## HOW TO COMPLETE THIS TASK
From the entries below, copy every line where the string "TANGA" appears.

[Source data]
□ □ □ □ □ □ □

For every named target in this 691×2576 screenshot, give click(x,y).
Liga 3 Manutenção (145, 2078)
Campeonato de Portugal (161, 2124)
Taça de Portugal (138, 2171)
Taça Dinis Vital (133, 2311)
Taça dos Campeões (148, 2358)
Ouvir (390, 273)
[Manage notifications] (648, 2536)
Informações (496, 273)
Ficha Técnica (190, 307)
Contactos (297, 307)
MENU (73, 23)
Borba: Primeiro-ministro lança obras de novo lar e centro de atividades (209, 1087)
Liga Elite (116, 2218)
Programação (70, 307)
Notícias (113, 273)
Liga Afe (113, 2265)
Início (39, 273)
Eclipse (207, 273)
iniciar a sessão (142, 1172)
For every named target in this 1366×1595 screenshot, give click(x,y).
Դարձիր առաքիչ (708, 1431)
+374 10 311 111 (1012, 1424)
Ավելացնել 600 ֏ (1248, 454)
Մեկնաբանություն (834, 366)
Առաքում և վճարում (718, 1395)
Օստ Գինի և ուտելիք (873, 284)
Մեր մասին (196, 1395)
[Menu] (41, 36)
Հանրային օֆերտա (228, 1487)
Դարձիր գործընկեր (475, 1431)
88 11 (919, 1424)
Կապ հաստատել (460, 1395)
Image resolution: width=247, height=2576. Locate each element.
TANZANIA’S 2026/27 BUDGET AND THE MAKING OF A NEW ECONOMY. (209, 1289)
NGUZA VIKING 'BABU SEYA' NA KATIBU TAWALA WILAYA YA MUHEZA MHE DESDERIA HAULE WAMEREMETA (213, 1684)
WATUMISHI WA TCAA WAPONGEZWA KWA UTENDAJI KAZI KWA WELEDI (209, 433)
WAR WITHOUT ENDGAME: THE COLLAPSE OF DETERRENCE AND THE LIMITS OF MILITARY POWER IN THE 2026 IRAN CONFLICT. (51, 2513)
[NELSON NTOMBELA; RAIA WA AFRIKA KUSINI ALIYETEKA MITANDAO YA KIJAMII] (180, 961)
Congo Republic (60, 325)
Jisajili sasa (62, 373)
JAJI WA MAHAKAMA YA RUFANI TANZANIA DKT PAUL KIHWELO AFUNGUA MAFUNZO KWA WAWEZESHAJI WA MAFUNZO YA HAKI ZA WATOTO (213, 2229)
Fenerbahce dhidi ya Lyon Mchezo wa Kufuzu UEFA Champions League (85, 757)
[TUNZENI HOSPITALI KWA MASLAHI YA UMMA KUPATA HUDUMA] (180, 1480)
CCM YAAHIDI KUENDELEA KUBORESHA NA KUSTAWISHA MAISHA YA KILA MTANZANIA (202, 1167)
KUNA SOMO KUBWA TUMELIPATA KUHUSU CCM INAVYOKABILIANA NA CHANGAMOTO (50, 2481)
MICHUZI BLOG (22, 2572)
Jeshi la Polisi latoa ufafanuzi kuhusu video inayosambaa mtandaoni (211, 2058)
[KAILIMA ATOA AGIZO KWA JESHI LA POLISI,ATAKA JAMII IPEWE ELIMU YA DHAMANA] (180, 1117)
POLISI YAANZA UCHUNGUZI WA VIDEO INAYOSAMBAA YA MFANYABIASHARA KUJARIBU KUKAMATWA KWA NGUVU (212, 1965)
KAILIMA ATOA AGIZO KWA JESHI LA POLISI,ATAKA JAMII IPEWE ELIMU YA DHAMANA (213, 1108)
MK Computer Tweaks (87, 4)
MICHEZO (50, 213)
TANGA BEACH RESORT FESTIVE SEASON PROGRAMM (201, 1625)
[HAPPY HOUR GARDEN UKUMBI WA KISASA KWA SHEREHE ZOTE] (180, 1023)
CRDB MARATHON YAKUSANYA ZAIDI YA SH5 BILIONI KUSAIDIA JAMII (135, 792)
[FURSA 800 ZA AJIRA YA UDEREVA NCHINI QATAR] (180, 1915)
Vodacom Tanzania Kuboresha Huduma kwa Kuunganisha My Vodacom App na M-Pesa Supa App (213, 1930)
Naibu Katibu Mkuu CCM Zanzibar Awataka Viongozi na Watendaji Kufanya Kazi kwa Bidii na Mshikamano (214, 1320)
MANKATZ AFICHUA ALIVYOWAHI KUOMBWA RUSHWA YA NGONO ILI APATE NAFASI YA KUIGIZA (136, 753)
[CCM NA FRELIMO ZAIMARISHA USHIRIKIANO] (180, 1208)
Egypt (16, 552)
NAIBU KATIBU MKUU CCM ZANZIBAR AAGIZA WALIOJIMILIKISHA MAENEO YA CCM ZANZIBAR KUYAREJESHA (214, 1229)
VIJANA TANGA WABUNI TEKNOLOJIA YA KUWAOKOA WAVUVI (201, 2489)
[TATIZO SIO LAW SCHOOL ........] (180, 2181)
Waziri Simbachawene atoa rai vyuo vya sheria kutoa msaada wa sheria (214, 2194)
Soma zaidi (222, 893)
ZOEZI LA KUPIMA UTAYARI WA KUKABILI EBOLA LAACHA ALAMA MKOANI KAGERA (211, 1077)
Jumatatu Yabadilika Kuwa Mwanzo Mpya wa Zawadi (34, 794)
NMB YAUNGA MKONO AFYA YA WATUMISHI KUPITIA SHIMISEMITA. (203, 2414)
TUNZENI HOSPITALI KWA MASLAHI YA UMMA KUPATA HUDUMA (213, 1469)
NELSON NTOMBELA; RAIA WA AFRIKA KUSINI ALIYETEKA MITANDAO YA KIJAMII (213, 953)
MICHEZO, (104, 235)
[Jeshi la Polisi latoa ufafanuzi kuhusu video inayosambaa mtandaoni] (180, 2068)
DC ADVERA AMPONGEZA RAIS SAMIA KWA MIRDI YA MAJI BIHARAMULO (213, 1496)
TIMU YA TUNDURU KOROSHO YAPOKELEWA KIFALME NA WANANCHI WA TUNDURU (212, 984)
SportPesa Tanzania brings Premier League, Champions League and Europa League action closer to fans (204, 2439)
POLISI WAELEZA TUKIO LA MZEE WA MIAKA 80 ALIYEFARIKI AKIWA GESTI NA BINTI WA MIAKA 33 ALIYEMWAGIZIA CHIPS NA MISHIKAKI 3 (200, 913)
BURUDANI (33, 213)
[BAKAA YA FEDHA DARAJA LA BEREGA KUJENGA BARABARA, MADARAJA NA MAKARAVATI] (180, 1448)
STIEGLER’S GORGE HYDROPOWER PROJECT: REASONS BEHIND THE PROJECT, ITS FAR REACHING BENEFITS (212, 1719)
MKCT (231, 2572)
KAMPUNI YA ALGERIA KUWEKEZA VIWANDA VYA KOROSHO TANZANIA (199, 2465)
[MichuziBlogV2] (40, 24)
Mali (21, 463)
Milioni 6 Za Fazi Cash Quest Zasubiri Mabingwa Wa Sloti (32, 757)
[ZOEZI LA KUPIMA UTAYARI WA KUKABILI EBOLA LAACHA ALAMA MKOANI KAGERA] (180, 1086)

□ □ □ □ □ □ □

## RESPONSE BELOW
TANGA BEACH RESORT FESTIVE SEASON PROGRAMM (201, 1625)
VIJANA TANGA WABUNI TEKNOLOJIA YA KUWAOKOA WAVUVI (201, 2489)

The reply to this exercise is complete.